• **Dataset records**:
********************

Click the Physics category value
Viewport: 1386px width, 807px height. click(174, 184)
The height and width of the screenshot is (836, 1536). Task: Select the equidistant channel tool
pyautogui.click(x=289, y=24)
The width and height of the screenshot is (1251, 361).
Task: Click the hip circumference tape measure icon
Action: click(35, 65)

********************

• **Exercise description**:
The output should match the records above exactly, line for line.

• **Reply**:
Click the Physics category value
Viewport: 1386px width, 807px height. click(174, 184)
The height and width of the screenshot is (836, 1536). Task: Select the equidistant channel tool
pyautogui.click(x=289, y=24)
The width and height of the screenshot is (1251, 361).
Task: Click the hip circumference tape measure icon
Action: click(35, 65)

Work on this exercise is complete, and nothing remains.